The Aftermath of Writing Class

Last night, I attended the first of a ten week writing class.  I took a similar class last fall and really didn't like it - the class was themed around self-realization, "Coming Home to Self" was the title.  Instead of writing voluminously, I developed a web site.  I missed every other class, mostly because my family was having a collective nervous breakdown without me being there for one night.  It's good to be needed, but not like that.

Now my baby is older, the kids are more organized with their schoolwork, and my daughter is old enough to help with both of her brothers.  My husband also has his groove on with knowing what needs to be done.  In theory we should be able to work it out, but it was a little rough last night.  I am hopeful though.  There's no way I will be able to go to graduate school full time if I can't slip away for three hours a week without chaos taking over my home. 

I signed up for the class as a means of giving myself a little push - just a little momentum to help me focus and finish several stories I started over the last year.  I am very happy with the ideas I have and the start I made.  I am finding it very difficult to pick up partially written stories and finish them.  Or even just find them in the mess my desk has become.

When asked by the writing instructor about what kinds of writing we expect to do in class, I rambled off a long impossible list of things I want to present in 10 weeks - poems, short stories (I have three in process), a children's book, funny stories about my kids - maybe I could also add the story of my life (one woman did, so that would have been fine).  The problem is finding the time and the energy.  Forcing myself to focus on any one of these items - even just polishing the collection of poems I have written over the last year - is huge and will certainly require me to let something else in my life go. 

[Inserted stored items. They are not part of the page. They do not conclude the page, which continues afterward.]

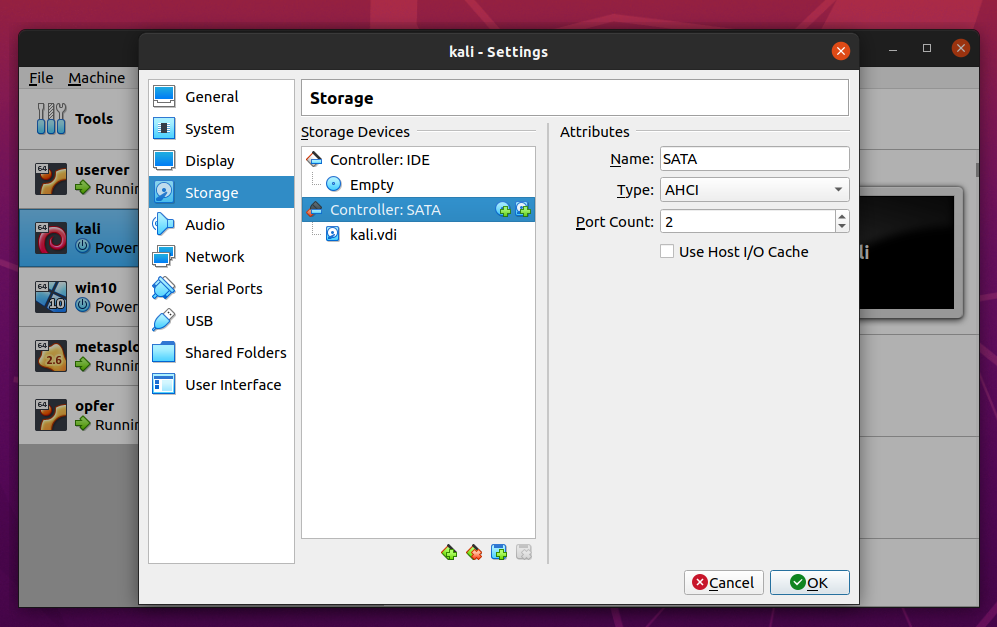Click the add optical drive icon on SATA controller
Image resolution: width=997 pixels, height=627 pixels.
(503, 210)
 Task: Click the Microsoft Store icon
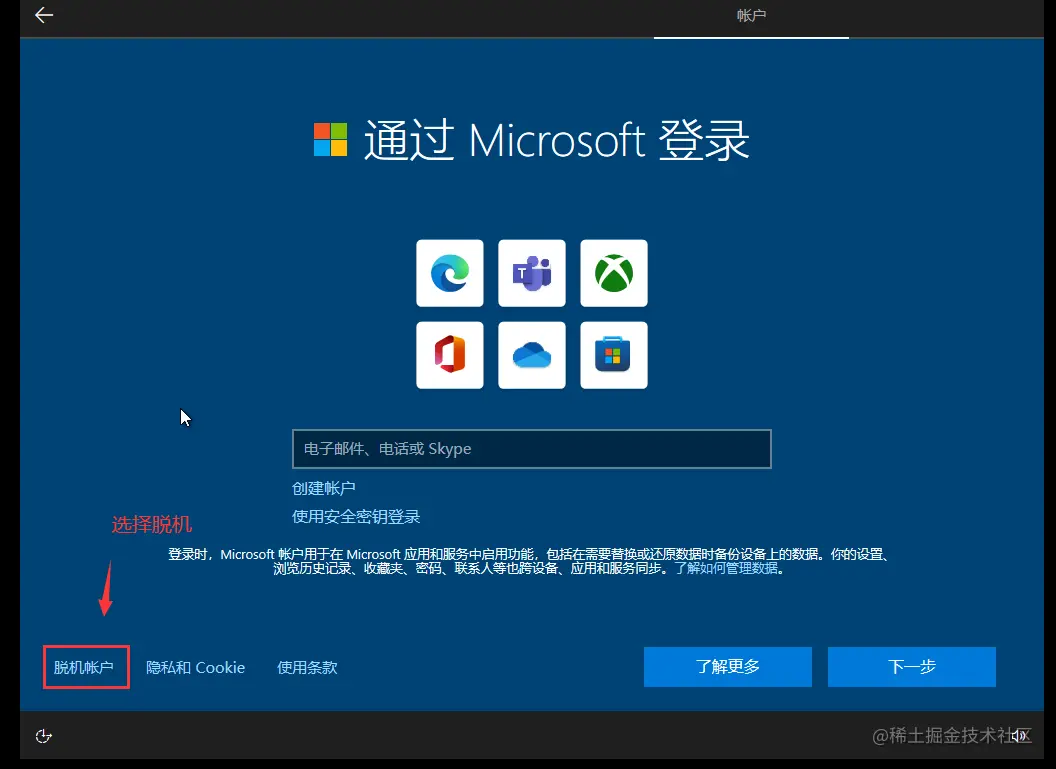point(613,354)
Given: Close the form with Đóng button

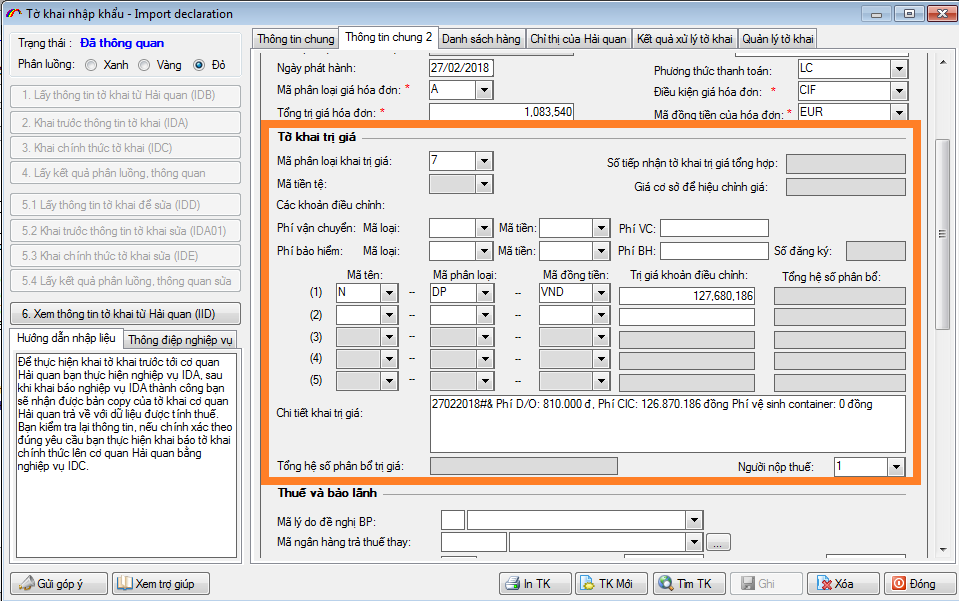Looking at the screenshot, I should point(914,583).
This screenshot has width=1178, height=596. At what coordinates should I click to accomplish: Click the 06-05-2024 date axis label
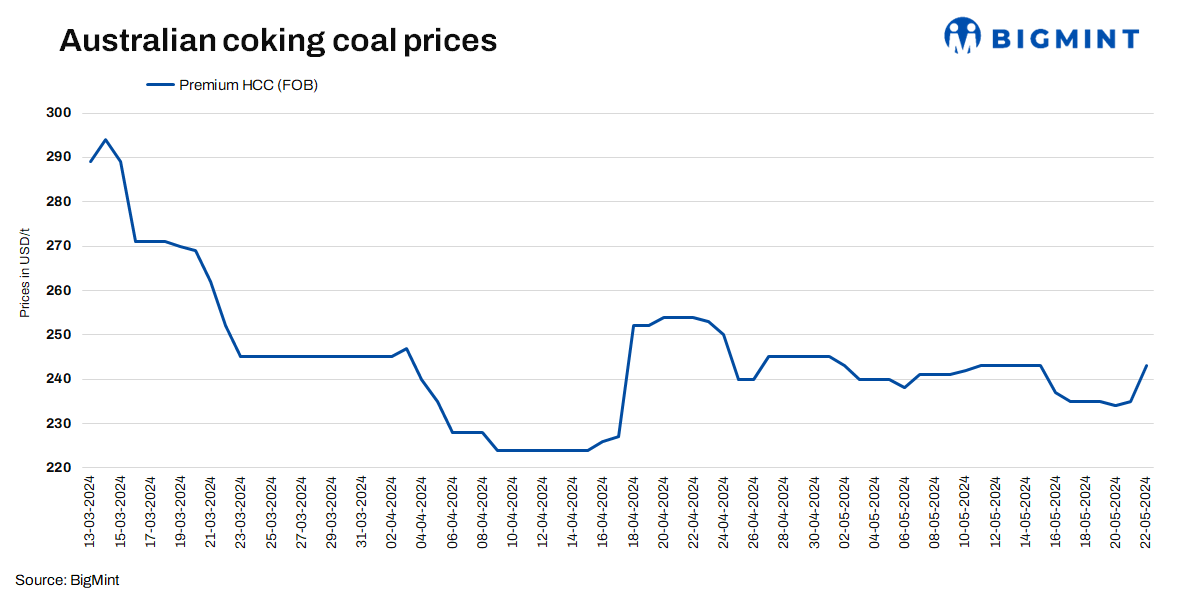[x=904, y=511]
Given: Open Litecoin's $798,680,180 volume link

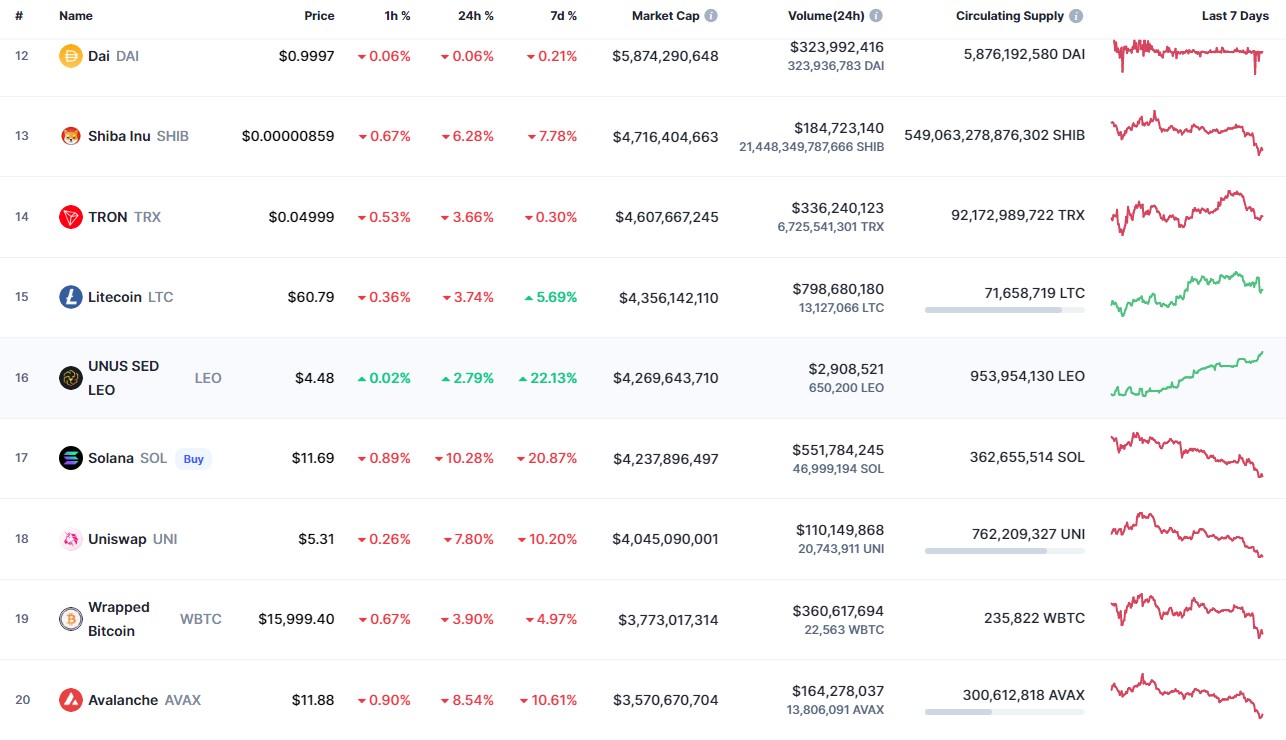Looking at the screenshot, I should [x=837, y=289].
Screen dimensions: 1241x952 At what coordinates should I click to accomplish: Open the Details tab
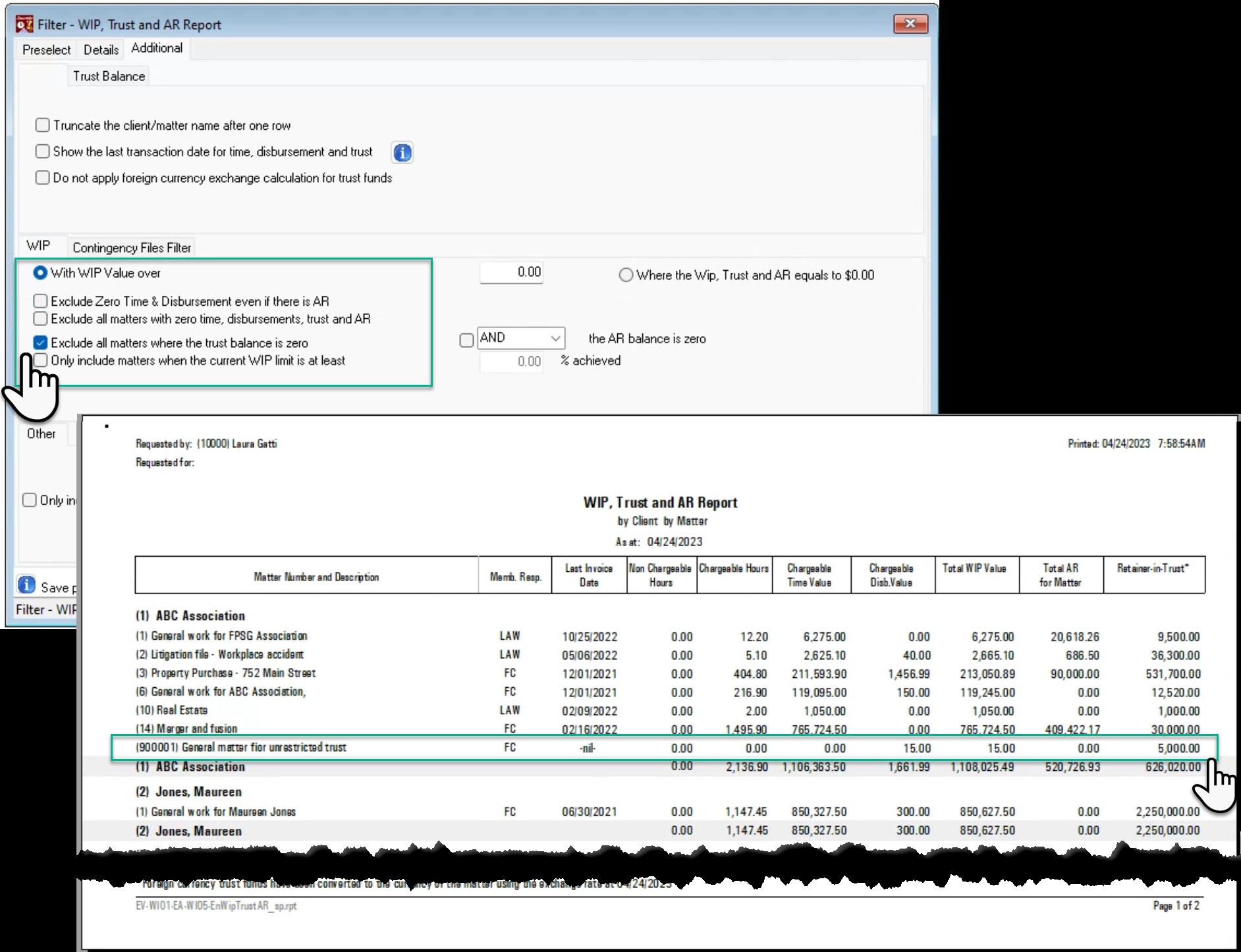(101, 49)
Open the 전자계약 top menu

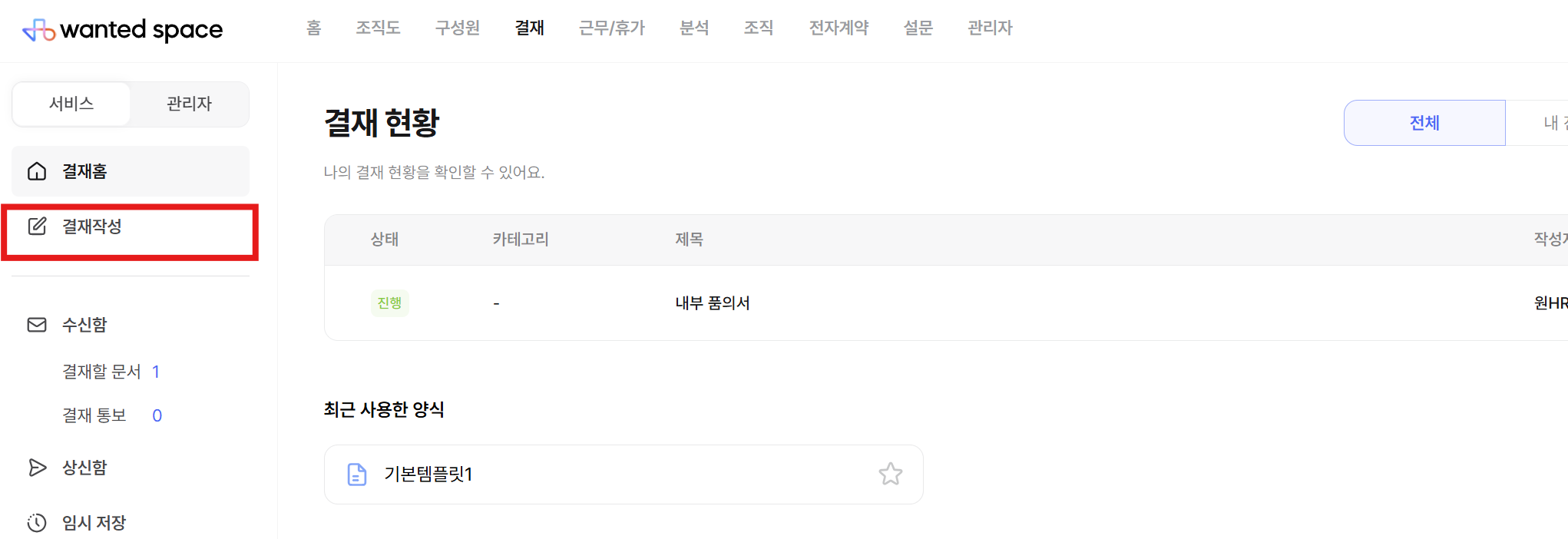tap(839, 28)
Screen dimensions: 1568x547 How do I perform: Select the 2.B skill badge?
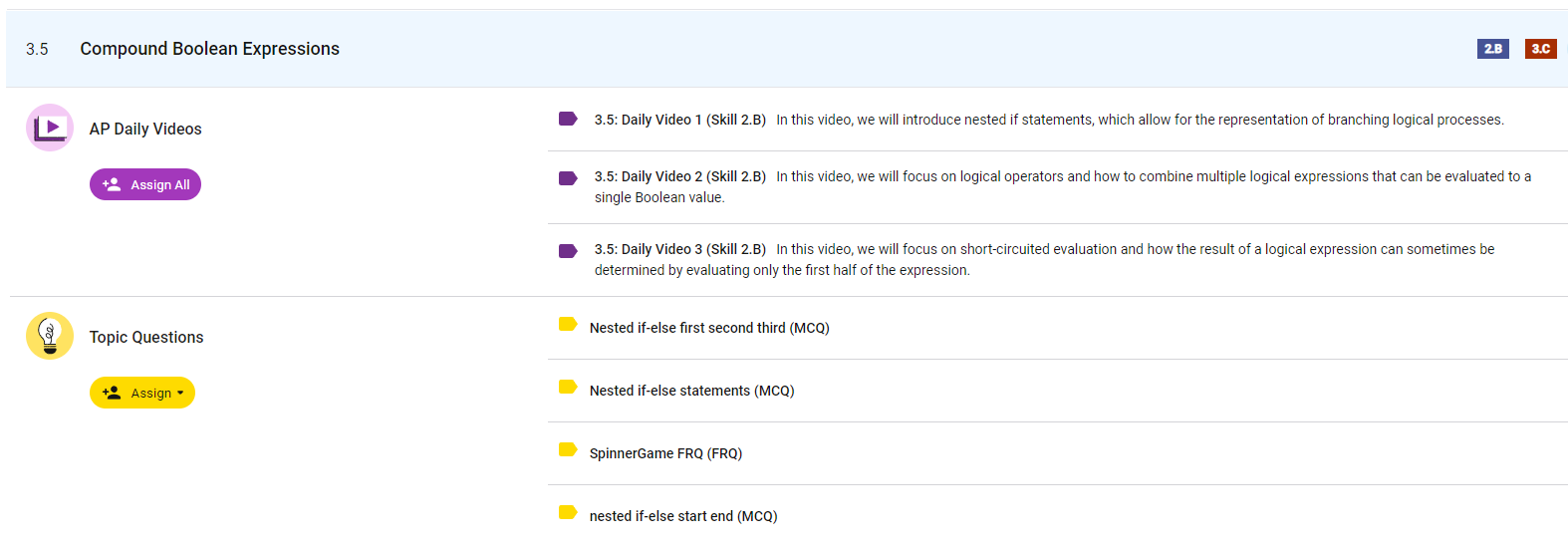click(x=1492, y=49)
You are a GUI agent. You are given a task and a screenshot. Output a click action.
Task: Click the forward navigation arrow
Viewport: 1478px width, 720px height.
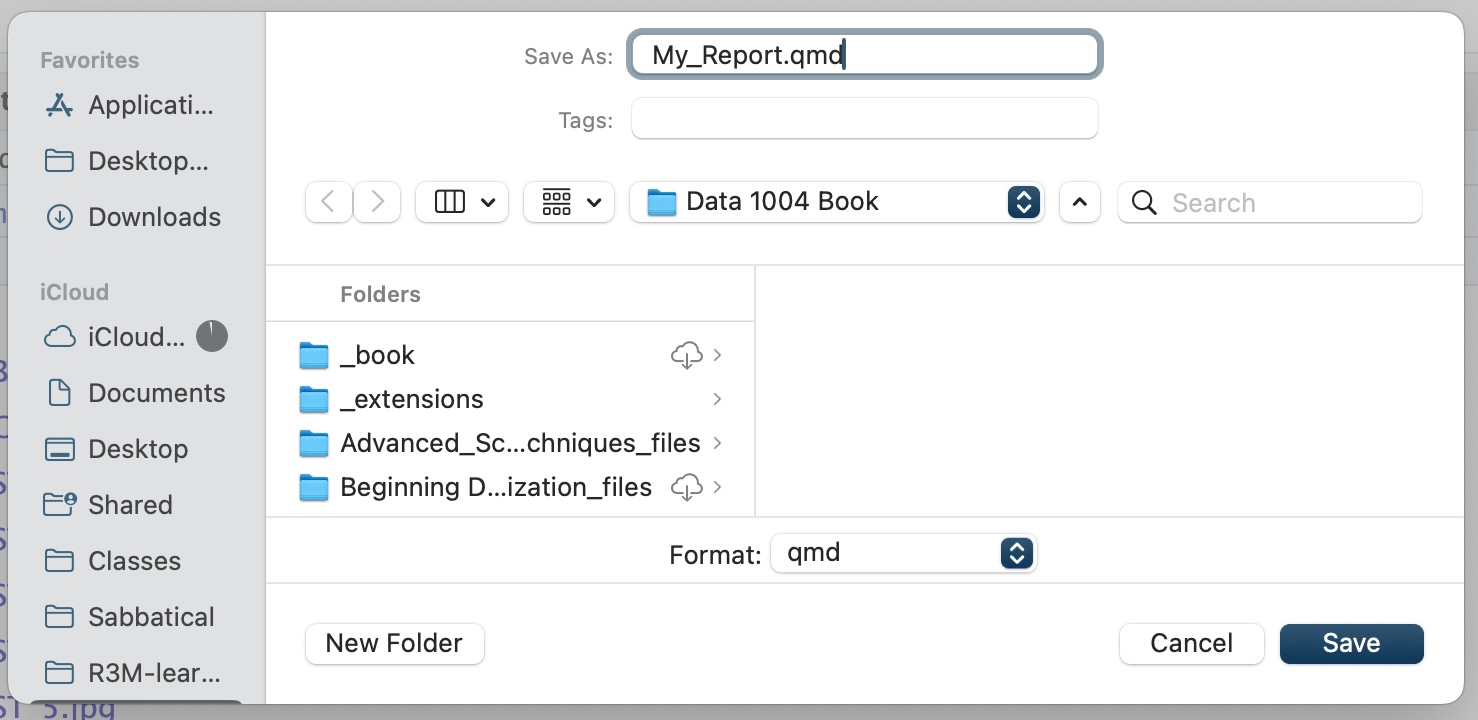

With every action, there is an equal and opposite reaction. 

Someone in my family is going to feel it (maybe everyone) if I make this writing project a success.  I feel guilt but I'm going to do it.  I need to decide where to start - right now I am in avoidance mode and have been writing poems all morning.  Maybe I need to just work on the poems until I can find the courage to finish the story about the trip to see my dying grandmother - I need courage - maybe a beer.  Now my urge is to write a poem entitled, "I need courage - Maybe a beer."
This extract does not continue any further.